CONSTRUIR-SE A SI PRÓPRIO: o terceiro aspecto da leitura é o de que a habilidade desigual para servir-se da linguagem não pressagia somente uma posição mais ou menos elevada na ordem social, a linguagem não pode ser reduzida a um instrumento, se dá com a construção de nós mesmos enquanto indivíduos falantes.
No terceiro encontro, Michèle Petit nos faz refletir sobre o medo que muitas pessoas, principalmente o sistema, possui dos livros. Ler consiste em uma atividade solitária, implica na abertura para a linguagem do outro. Ela defende que na falta de destreza no uso da língua não existe verdadeiro exercício da cidadania, expondo as dificuldades que jovens estrangeiros enfrentam ao mudar-se para a França e terem de se adaptar ao país com uma enorme bagagem cultural de seus próprios países, bagagem que ao longo da vida acabam abandonando. Quanto mais capazes de nomear o que se vive, mais nos tornamos aptos à transformar nossas vidas.
O medo não é somente do livro, mas inclusive dos muitos aspectos que os envolve. Medo esse que não parte somente dos jovens com pouco acesso à linguagem e escrita por serem pouco familiares, mas sim dos que temem possíveis revoluções políticas. Por muito tempo o ócio foi demonizado e ter tempo para ler era muito mal visto. O acesso à leitura preocupa os que detém poder, justamente porque não queriam deixar de controlar aqueles que liam. O que estava em jogo era a transição de novas formas de vínculos sociais que por muitos motivos os ameaçavam.
É possível observar, ao longo da história, que o medo que as pessoas detentoras de poder sentem é em perder o monopólio dos sentidos, deixar de controlar a evolução intelectual dos indivíduos. Durante muito tempo mulheres e negros foram proibidos de acessar conteúdos de linguagem impressa, eram afastados da aprendizagem da leitura para que pudessem aceitar a condição de explorados mais facilmente, para que não pudessem se rebelar contra o sistema opressor. Muitos autores eram perseguidos e assassinados. A autora também salienta que o medo também circula o meio familiar de pais não letrados que temiam as consequências da leitura e do "ócio", muitas vezes proibindo seus filhos de frequentar bibliotecas ou passar tempo demais lendo.

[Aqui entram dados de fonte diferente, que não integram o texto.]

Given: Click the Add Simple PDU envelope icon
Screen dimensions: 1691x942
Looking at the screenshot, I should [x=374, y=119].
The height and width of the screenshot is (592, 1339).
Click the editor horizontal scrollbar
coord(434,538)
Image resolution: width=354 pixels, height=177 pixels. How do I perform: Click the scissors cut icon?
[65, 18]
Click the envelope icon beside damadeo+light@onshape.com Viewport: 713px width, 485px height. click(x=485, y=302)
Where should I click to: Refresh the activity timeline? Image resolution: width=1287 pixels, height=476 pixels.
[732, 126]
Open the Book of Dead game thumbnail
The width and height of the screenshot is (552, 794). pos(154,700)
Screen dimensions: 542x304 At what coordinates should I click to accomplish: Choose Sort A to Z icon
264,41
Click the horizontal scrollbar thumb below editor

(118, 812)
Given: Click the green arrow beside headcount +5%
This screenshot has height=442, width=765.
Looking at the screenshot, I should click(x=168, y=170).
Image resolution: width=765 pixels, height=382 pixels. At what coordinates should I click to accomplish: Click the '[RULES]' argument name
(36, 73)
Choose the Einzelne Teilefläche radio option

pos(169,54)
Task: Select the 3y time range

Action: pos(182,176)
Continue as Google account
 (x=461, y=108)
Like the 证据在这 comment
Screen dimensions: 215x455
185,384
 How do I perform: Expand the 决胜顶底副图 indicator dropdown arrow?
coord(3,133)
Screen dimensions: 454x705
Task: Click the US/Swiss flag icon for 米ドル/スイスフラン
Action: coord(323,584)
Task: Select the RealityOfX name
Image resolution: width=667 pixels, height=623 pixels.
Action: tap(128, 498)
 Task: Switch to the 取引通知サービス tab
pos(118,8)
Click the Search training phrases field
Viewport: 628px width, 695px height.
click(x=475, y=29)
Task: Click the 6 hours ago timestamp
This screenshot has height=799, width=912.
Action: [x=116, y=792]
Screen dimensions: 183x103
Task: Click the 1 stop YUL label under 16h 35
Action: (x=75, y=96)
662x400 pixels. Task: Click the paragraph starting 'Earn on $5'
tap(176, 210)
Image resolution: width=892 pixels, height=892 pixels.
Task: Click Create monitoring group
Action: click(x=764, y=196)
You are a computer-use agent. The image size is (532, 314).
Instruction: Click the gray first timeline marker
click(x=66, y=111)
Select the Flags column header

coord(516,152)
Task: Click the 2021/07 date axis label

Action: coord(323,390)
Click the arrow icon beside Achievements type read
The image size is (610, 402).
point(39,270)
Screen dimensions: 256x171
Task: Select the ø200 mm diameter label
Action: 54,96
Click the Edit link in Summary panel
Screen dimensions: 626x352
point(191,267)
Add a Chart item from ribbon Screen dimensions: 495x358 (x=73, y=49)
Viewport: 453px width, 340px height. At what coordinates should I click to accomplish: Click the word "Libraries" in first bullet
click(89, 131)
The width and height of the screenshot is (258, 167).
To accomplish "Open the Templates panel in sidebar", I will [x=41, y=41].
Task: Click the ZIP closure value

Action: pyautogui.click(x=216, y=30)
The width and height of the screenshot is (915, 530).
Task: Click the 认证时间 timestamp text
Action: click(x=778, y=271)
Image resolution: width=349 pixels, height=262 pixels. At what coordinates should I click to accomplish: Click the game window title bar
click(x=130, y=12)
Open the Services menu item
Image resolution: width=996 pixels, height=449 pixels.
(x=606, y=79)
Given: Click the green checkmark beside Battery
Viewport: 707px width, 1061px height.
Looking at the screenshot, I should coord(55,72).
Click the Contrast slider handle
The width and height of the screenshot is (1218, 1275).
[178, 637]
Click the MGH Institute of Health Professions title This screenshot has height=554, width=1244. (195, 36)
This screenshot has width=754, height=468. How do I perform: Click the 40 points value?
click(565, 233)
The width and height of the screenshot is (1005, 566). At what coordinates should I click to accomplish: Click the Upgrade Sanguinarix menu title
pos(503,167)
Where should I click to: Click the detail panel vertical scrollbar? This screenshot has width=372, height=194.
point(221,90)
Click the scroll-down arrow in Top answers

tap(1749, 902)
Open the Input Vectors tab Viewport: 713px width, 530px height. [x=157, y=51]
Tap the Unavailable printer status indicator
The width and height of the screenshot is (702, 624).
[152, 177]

O último capítulo, o quarto encontro, traz reflexões através de análises sobre a importância, influência e o papel dos mediadores quanto ao acesso aos livros e ao gosto pela leitura. Para a autora o papel do mediador, seja ele um familiar, amigo, bibliotecário ou professor, e sua margem de ação, suas intervenções, estão longe de ser desprezíveis. O papel dos mediadores é fundamental para os jovens, é através do apoio de um ou mais mediadores que pode-se incentivar a transformações de seus destinos.
Michèle Petit cita as falas da jovem Hava que encontrou apoio das bibliotecárias de seu bairro através da troca de experiências e conhecimentos, apoio que foi fundamental para que Hava pensasse e trabalhasse a quebra do apego aos pais, que eram contra a leitura, e buscasse se profissionalizar para seguir uma vida acadêmica, se preparando para enfrentar diversos obstáculos e transformar seu destino. É o caso também da jovem Zohra que sem incentivo da família e a hostilidade deles quanto aos livros, encontrou apoio em professores e bibliotecárias, e de maneira autodidata se formou bibliotecária.
"A biblioteca foi uma descoberta extraordinária, pois modificou a minha vida. Permitiu-me sair de casa, encontrar pessoas, ver coisas interessantes." - comenta Zahra.
Para a Michêle é essencial a transmissão do amor pela leitura. Segundo ela, o gosto pela leitura não pode surgir da simples proximidade material com livros, é preciso trocas, incentivo, hospitalidade e acolhimento desses mediadores para não só aproximar jovens da leitura como mantê-los interessados, principalmente os inspirando.